■ **RECORDS FOR THE TASK**:
++++++++++++++++++++

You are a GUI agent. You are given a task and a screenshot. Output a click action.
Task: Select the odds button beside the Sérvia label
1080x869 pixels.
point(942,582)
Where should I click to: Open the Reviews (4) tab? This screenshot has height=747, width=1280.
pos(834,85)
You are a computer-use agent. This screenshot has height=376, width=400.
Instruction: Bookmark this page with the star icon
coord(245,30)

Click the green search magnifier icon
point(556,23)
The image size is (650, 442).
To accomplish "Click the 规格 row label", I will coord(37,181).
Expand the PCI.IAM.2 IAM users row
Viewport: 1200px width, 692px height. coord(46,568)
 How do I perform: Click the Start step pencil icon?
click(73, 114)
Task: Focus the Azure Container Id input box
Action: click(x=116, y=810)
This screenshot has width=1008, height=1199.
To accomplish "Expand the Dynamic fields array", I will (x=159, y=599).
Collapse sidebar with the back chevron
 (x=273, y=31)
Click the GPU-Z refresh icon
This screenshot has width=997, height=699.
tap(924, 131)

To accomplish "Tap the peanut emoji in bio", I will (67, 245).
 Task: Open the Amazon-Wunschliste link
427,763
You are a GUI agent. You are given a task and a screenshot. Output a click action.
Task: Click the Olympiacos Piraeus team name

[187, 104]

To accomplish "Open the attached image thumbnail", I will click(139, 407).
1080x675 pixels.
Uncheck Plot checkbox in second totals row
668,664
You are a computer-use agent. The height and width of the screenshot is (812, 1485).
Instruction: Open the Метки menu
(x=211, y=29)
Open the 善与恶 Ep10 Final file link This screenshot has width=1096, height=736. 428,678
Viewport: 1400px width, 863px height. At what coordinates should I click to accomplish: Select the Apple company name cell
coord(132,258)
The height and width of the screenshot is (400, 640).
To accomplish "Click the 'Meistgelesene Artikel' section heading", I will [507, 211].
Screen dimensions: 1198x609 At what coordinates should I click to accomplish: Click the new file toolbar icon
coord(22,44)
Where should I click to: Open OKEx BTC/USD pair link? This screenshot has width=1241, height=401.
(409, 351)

++++++++++++++++++++

The goal is a faithful transcription of every entry above.

You are a GUI agent. You are given a task and a screenshot. Output a click action.
Task: Select the odds button beside the Sérvia label
1080x869 pixels.
point(942,582)
Where should I click to: Open the Reviews (4) tab? This screenshot has height=747, width=1280.
pos(834,85)
You are a computer-use agent. This screenshot has height=376, width=400.
Instruction: Bookmark this page with the star icon
coord(245,30)

Click the green search magnifier icon
point(556,23)
The image size is (650, 442).
To accomplish "Click the 规格 row label", I will coord(37,181).
Expand the PCI.IAM.2 IAM users row
Viewport: 1200px width, 692px height. coord(46,568)
 How do I perform: Click the Start step pencil icon?
click(73, 114)
Task: Focus the Azure Container Id input box
Action: click(x=116, y=810)
This screenshot has width=1008, height=1199.
To accomplish "Expand the Dynamic fields array", I will (x=159, y=599).
Collapse sidebar with the back chevron
 (x=273, y=31)
Click the GPU-Z refresh icon
This screenshot has width=997, height=699.
tap(924, 131)

To accomplish "Tap the peanut emoji in bio", I will (67, 245).
 Task: Open the Amazon-Wunschliste link
427,763
You are a GUI agent. You are given a task and a screenshot. Output a click action.
Task: Click the Olympiacos Piraeus team name

[187, 104]

To accomplish "Open the attached image thumbnail", I will click(139, 407).
1080x675 pixels.
Uncheck Plot checkbox in second totals row
668,664
You are a computer-use agent. The height and width of the screenshot is (812, 1485).
Instruction: Open the Метки menu
(x=211, y=29)
Open the 善与恶 Ep10 Final file link This screenshot has width=1096, height=736. 428,678
Viewport: 1400px width, 863px height. At what coordinates should I click to accomplish: Select the Apple company name cell
coord(132,258)
The height and width of the screenshot is (400, 640).
To accomplish "Click the 'Meistgelesene Artikel' section heading", I will [507, 211].
Screen dimensions: 1198x609 At what coordinates should I click to accomplish: Click the new file toolbar icon
coord(22,44)
Where should I click to: Open OKEx BTC/USD pair link? This screenshot has width=1241, height=401.
(409, 351)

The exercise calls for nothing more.